[Start of Page excerpt]

Star Trek is, like Batman Begins, an origin story, and like most origin stories it spends a good portion of its narrative capital setting up the world (or worlds) and reintroducing us to beloved (or, in my case, not so beloved) characters. We meet James T. Kirk (Chris Pine), a ne'er-do-well Iowa farm boy with a dark family tragedy in his past. We meet Spock (Zachary Quinto), struggling from childhood to repress his human emotions in favor of his Vulcan logic. Kirk is recruited by Enterprise Captain Christopher Pike (Bruce Greenwood) to enlist in Starfleet, and we get the sense that he does it at least in part because he likes Uhura (Zoe Saldana), a young cadet who doesn't seem to have much use for him. On the way he befriends a nervous and irrascible young doctor, Leonard McCoy (Karl Urban). Et cetera, et cetera...
And then, like most of these origin stories, Abrams and his writers, Roberto Orci and Alex Kurtzman, try to backload a whole bunch of plot in the second half of the movie. This is usually the fatal flaw in films like this, and it is definitely clunky here. But it works better than I would have expected.

[End of Page excerpt]

● Instruction 1
In the rows, rewrite the lines between the one holding "Screen dimensions: 897x800" and the end of the rows, inclusive, with "Viewport" renamed to "Display area" and all else unchanged. Leave the pictures out.

[Start of Data for the task]

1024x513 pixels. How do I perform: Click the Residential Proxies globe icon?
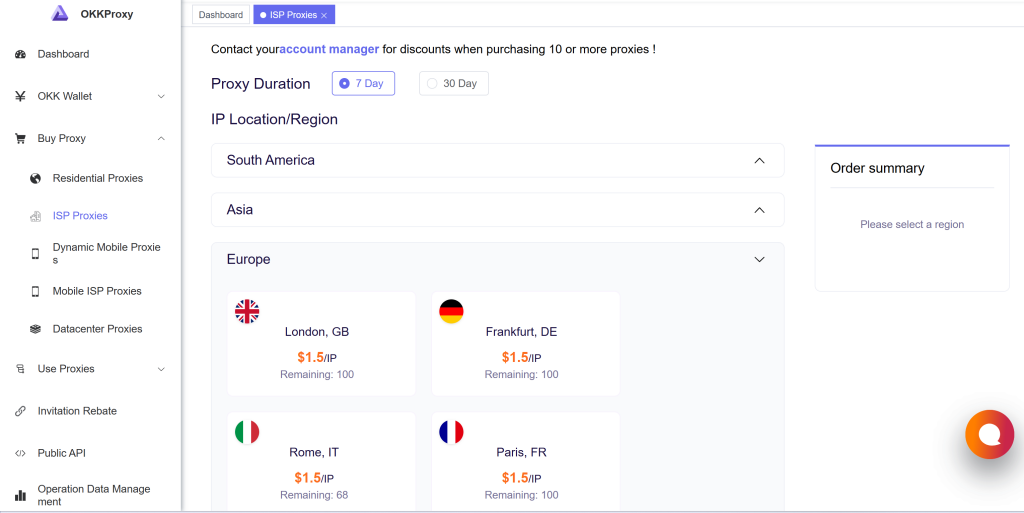(x=35, y=178)
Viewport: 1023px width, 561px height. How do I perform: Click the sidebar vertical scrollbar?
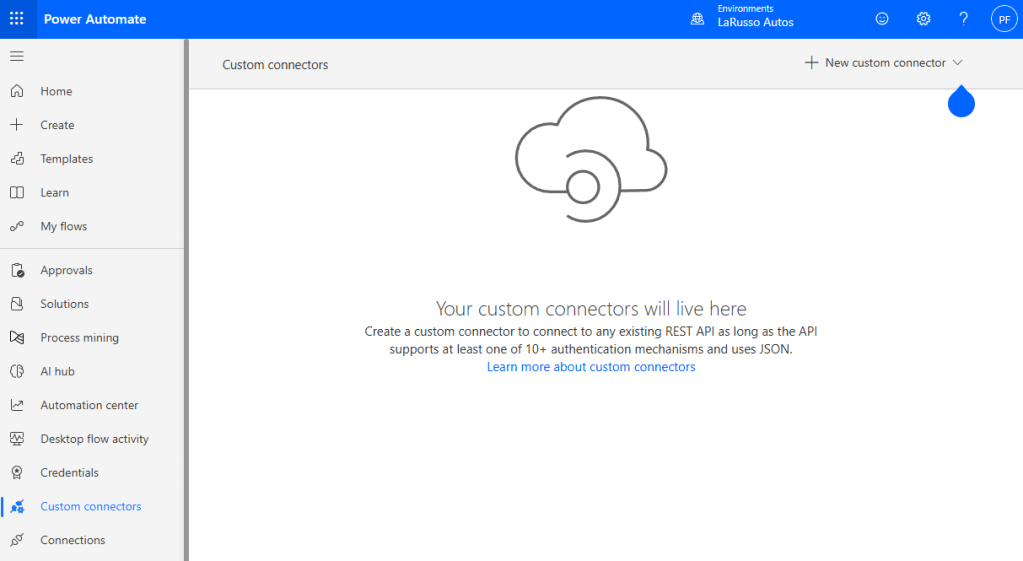pyautogui.click(x=185, y=300)
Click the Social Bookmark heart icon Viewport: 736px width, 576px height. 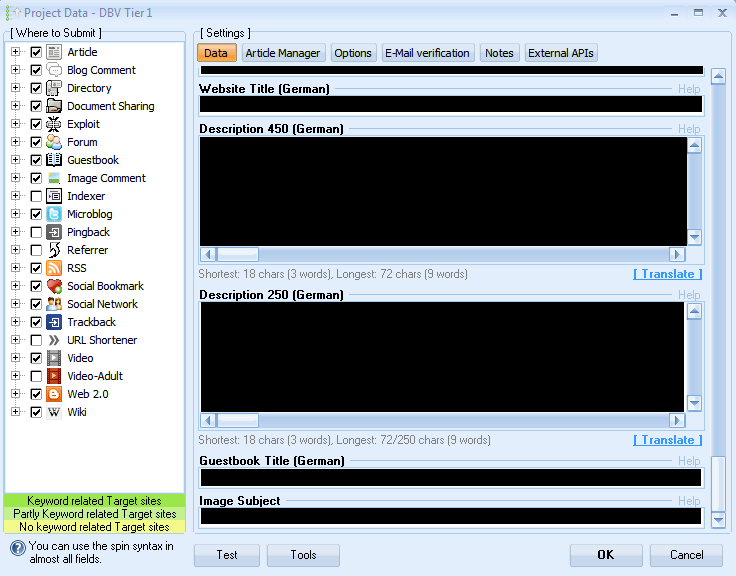tap(54, 286)
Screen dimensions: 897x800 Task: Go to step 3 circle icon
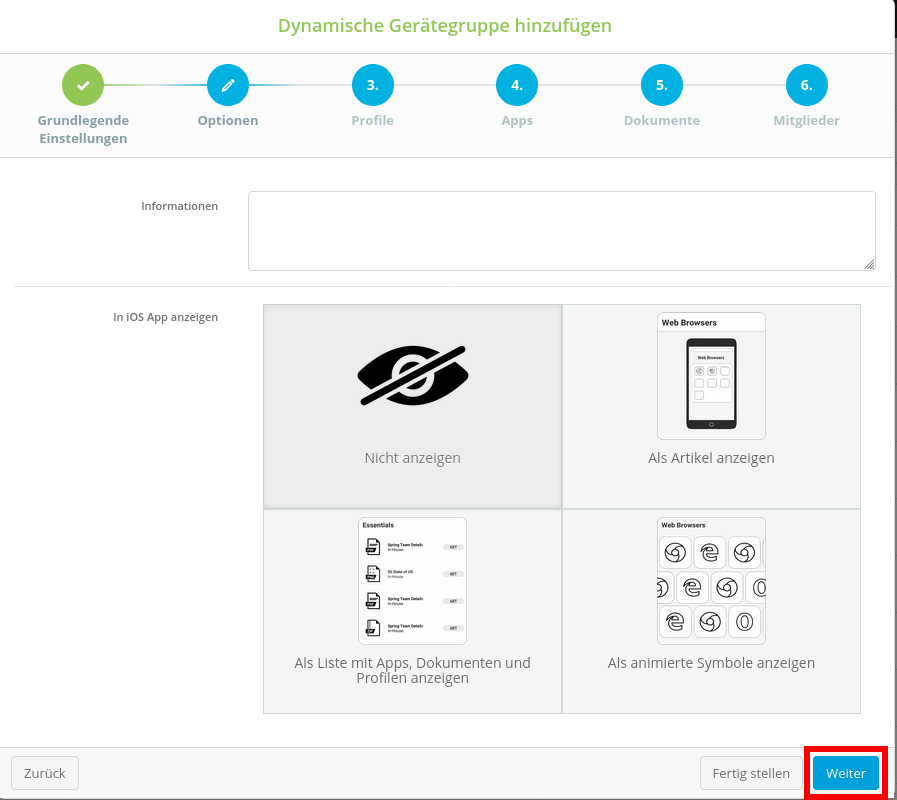[372, 85]
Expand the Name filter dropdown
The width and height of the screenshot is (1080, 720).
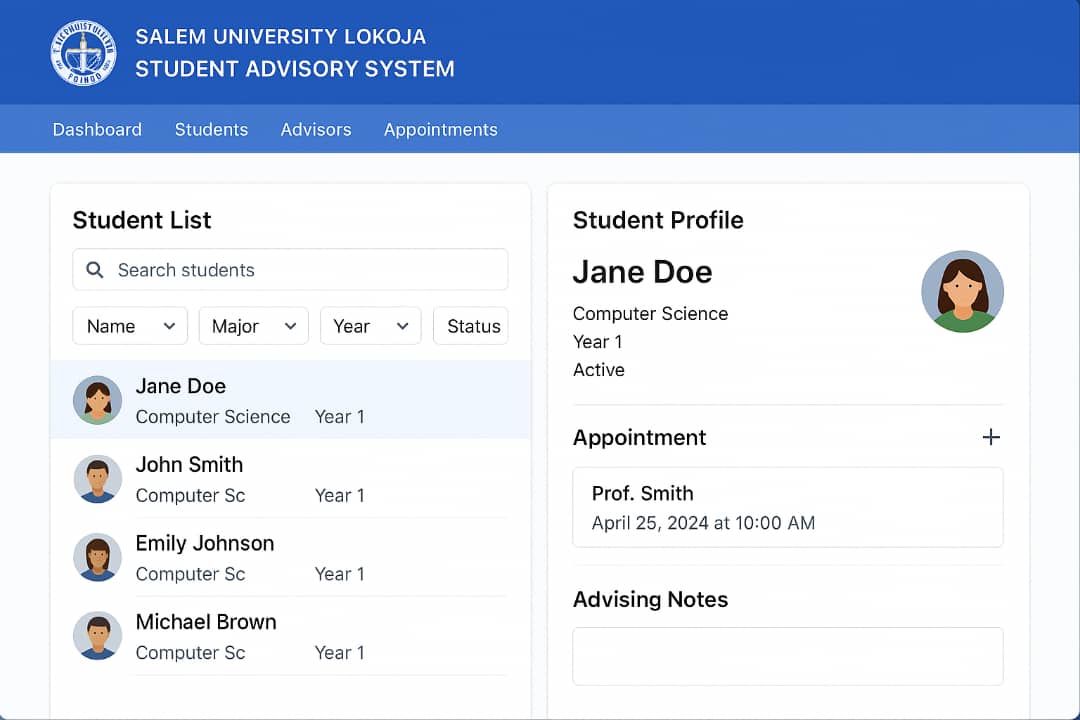[x=130, y=326]
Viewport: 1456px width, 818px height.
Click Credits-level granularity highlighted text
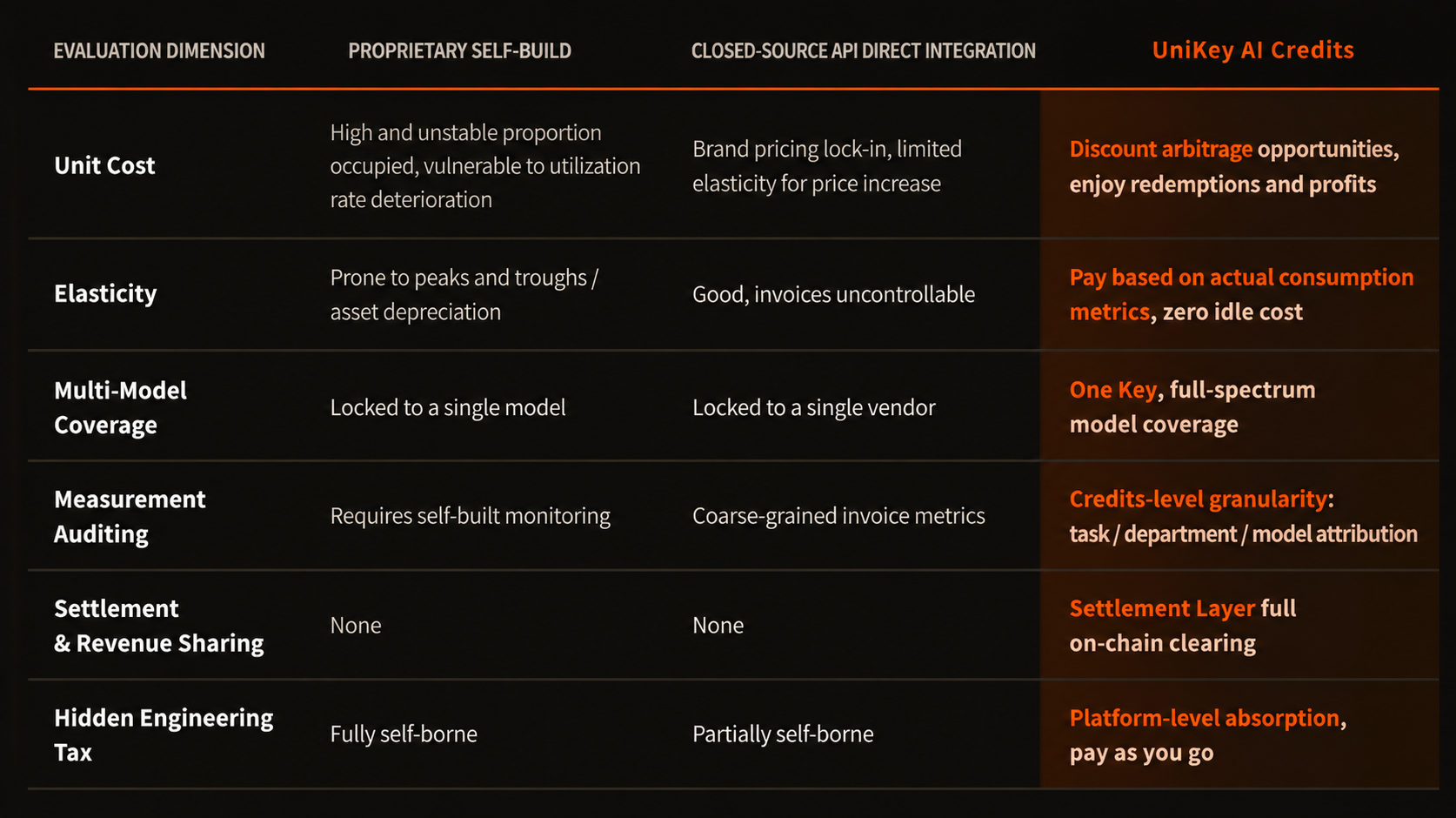[1198, 500]
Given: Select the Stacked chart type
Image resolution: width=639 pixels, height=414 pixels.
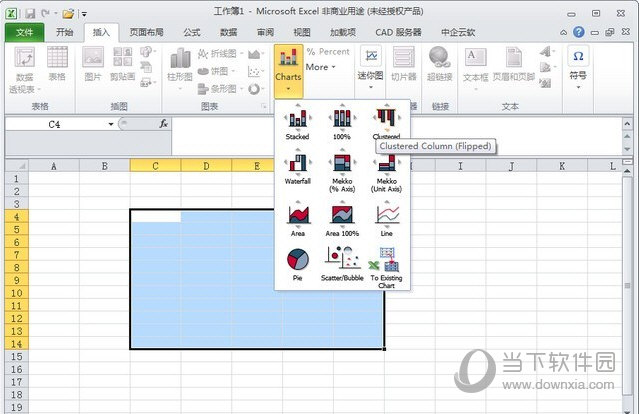Looking at the screenshot, I should tap(298, 121).
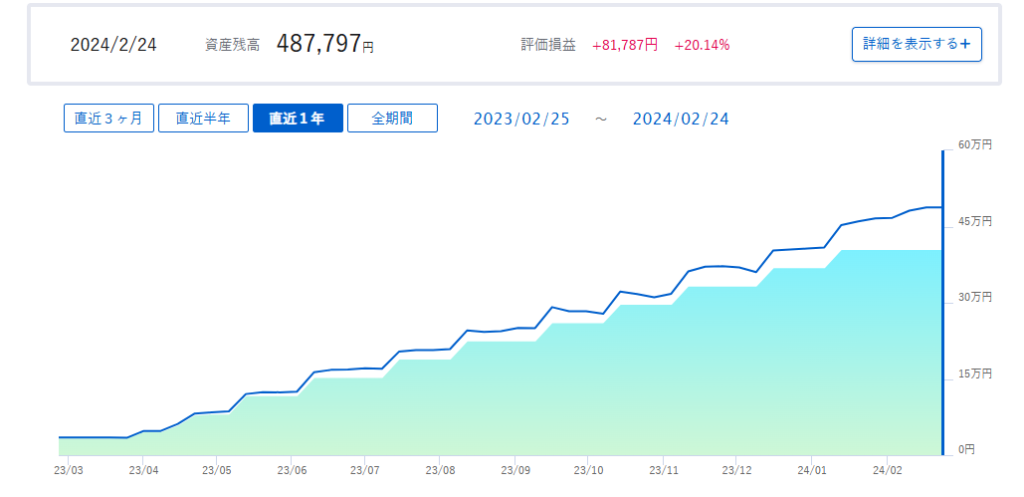
Task: Click the 2024/2/24 date label
Action: [x=114, y=45]
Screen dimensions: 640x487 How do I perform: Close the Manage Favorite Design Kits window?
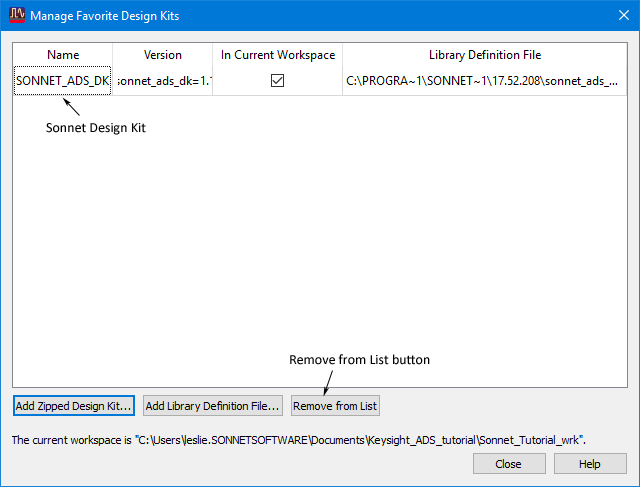point(624,16)
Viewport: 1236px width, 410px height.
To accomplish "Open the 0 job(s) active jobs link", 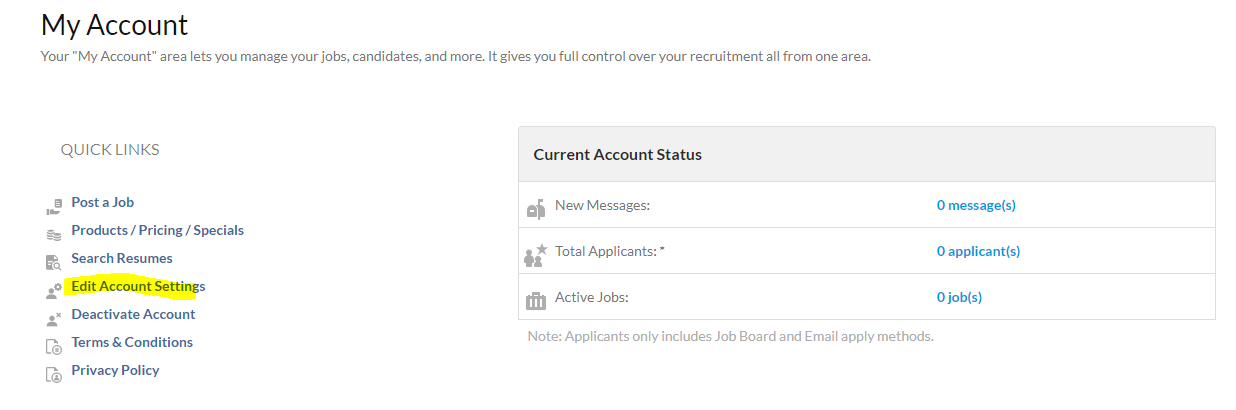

[End of Data for the task]

● Instruction 2
Echo the passage of the Star Trek review between "Star Trek is, like" and "cetera, et cetera...", inclusive.

● Task output 1
Screen dimensions: 897x800 Task: Go to step 3 circle icon
[372, 85]
Expand the Name filter dropdown
The width and height of the screenshot is (1080, 720).
[x=130, y=326]
Display area: 1456px width, 818px height.
Click Credits-level granularity highlighted text
[1198, 500]
Given: Select the Stacked chart type
Image resolution: width=639 pixels, height=414 pixels.
Looking at the screenshot, I should tap(298, 121).
Task: Click the 2024/2/24 date label
Action: [x=114, y=45]
Screen dimensions: 640x487 How do I perform: Close the Manage Favorite Design Kits window?
point(624,16)
Display area: 1236px width, 410px height.
To accomplish "Open the 0 job(s) active jobs link", 

● Task output 2
Star Trek is, like Batman Begins, an origin story, and like most origin stories it spends a good portion of its narrative capital setting up the world (or worlds) and reintroducing us to beloved (or, in my case, not so beloved) characters. We meet James T. Kirk (Chris Pine), a ne'er-do-well Iowa farm boy with a dark family tragedy in his past. We meet Spock (Zachary Quinto), struggling from childhood to repress his human emotions in favor of his Vulcan logic. Kirk is recruited by Enterprise Captain Christopher Pike (Bruce Greenwood) to enlist in Starfleet, and we get the sense that he does it at least in part because he likes Uhura (Zoe Saldana), a young cadet who doesn't seem to have much use for him. On the way he befriends a nervous and irrascible young doctor, Leonard McCoy (Karl Urban). Et cetera, et cetera...